Don’t look so sad, Dmitri Dmitriyevich! What is it? Did you see her somewhere?

You see, I, I, well, that would be, not to put too fine a point on it, impossible, he told Glikman contemptuously, because they’re in Spain.

Be brave! I thought I’d better tell you! You see, here it is in Izvestiya, page seven: The documentary “Spain,” whose remarkable sequences, shot at great personal risk by Roman Karmen in company with Boris Makaseyev, expose the lies of the… Don’t worry, Dmitri Dmitriyevich, please, please don’t worry! If I see her, I’ll tell her to keep away from you—

You’re correct! But can we please, if you wouldn’t mind, not mention… Because Ninusha would, oh, dear, oh, dear, we’ll be late! There goes the streetcar—

Something inside him was broken. Lyalka, you filled my heart until it was ready to explode, and then, oh, me! He was tired. He knew he would never get over Elena Konstantinovskaya, and therefore assumed that she, or at least her absence, must forever define him more than anything. But that very morning, just as he arrived at the stadium with Glikman, the loudspeaker said: War.
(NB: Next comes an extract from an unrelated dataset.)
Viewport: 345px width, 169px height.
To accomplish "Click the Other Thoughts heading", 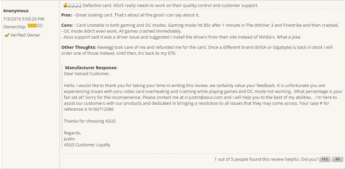I will coord(79,47).
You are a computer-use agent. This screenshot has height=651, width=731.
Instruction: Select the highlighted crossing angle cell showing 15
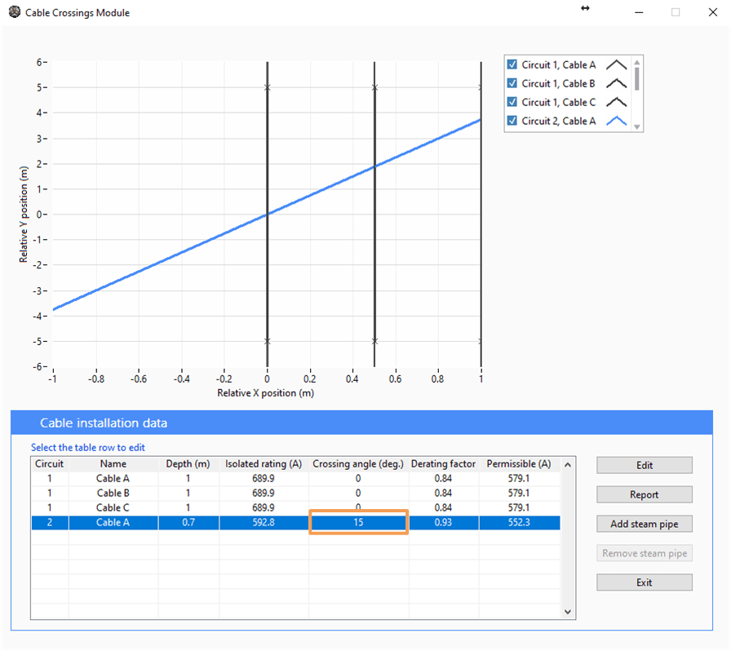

And at once he knew, somehow he just knew, that war would be the core of his life. ‣

THE SLEEPWALKER

It is generally understood, however, that there is an inner ring of superior persons to whom the whole work has a most urgent and searching philosophical and social significance. I profess to be such a superior person…

—George Bernard Shaw, The Perfect Wagnerite: A Commentary on the Niblung’s Ring (1898)
1

Their slave-sister Guthrún, marriage-chained to Huns on the other side of the dark wood, sent Gunnar and Hogni a ring wound around with wolf’s hair to warn them not to come; but such devices cannot be guaranteed even in dreams. As the two brothers gazed across the hall-fire at the emissary who sat expectantly or ironically silent in the high-seat, Hogni murmured: Our way’d be fairly fanged, if we rode to claim the gifts he promises us!…—And then, raising golden mead-horns in the toasts which kingship requires, they accepted the Hunnish invitation. They could do nothing else, being trapped, as I said, in a fatal dream. While their vassals wept, they sleepwalked down the wooden hall, helmed themselves, mounted horses, and galloped through Myrkvith Forest to their foemen’s castle where Guthrún likewise wept to see them, crying: Betrayed!—Gunnar replied: Too late, sister…—for when dreams become nightmares it is ever too late.